The use of adrenaline as pre-treatment when using antivenoms is still being debated. The risk of anaphylaxis varies from antivenom to antivenom. It is recommended that the Product Information be read before use and if necessary contact be made with a specialist in the field.
At the first sign of systemic envenoming due to suspected funnel web spider bite, it is advisable to give 2 vials of CSL Funnel Web Spider Antivenom, and be prepared to give another 2 to 4 vials. If envenoming is already severe, start with 4 vials. Any patient who has been bitten by a spider which is possibly a funnel web spider, and who develops excessive salivation or lachrymation or twitching of the tongue or respiratory distress should be assumed to have systemic envenoming and treated with antivenom.
If there has been an initial response, followed by later return of respiratory distress without other features of envenoming (such as salivation and lachrymation), it is quite possible this is due to further venom entering the circulation, and more antivenom may be needed. Another possible explanation in this situation, at least in children, is that they are developing pulmonary oedema due to overload of IV fluids. Unless the latter is clearly the explanation, err on the side of further venom effect. If the respiratory impairment is mild, it might be reasonable to try a diuretic, such as frusemide, as first line therapy, but if this does not work, or respiratory distress worsens or is severe, use antivenom.

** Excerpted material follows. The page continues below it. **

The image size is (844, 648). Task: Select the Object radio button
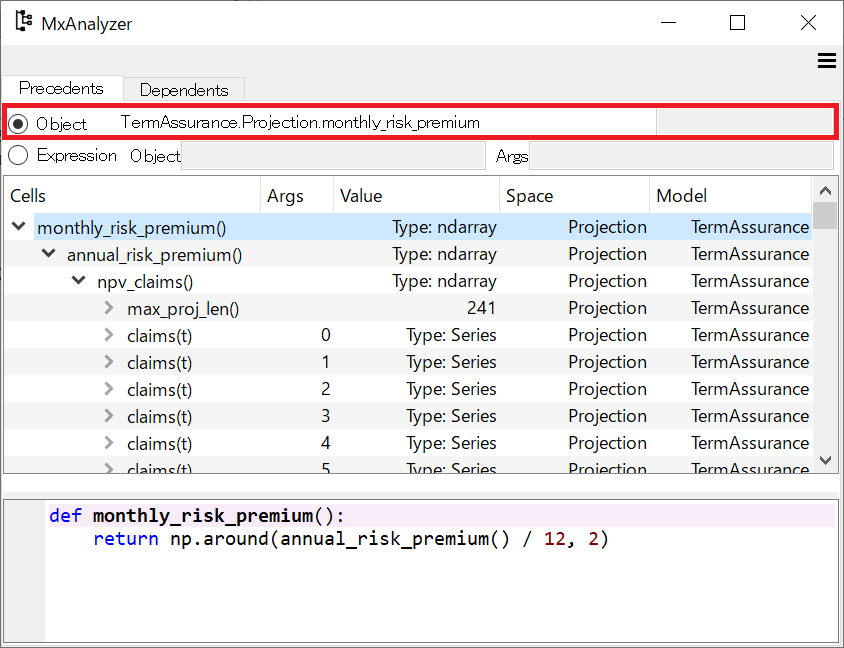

If there is either a sudden fall in blood pressure or bronchospasm, after starting the antivenom infusion, then temporarily stop the antivenom and give adrenaline by subcutaneous injection(1:1000 solution), give 100% O2 and IV fluids (such as Haemaccel®, but be cautious of fluid overload).
Once the untoward antivenom reaction is thus controlled, cautiously recommence antivenom infusion.
Adrenaline dose; for adults give 0.5mL (0.5mg) initially; for children give 0.01mg/kg initially. Repeat as necessary and try IM injection if no response to SC injection. If bronchospasm is the major problem, try nebulised adrenaline, 2mL of 1:1000 solution.
Any patient who has received antivenom may develop serum sickness, from 4 to 14 days later, though this appears to be rare with CSL Funnel Web Spider Antivenom. Before leaving hospital, they should be advised of the symptoms of serum sickness, such as rash, fever, joint aches and pains, malaise, and told to return immediately for review and probable commencement of oral steroid therapy. If there was major envenoming, organise follow up. This is usually not necessary for minor envenoming.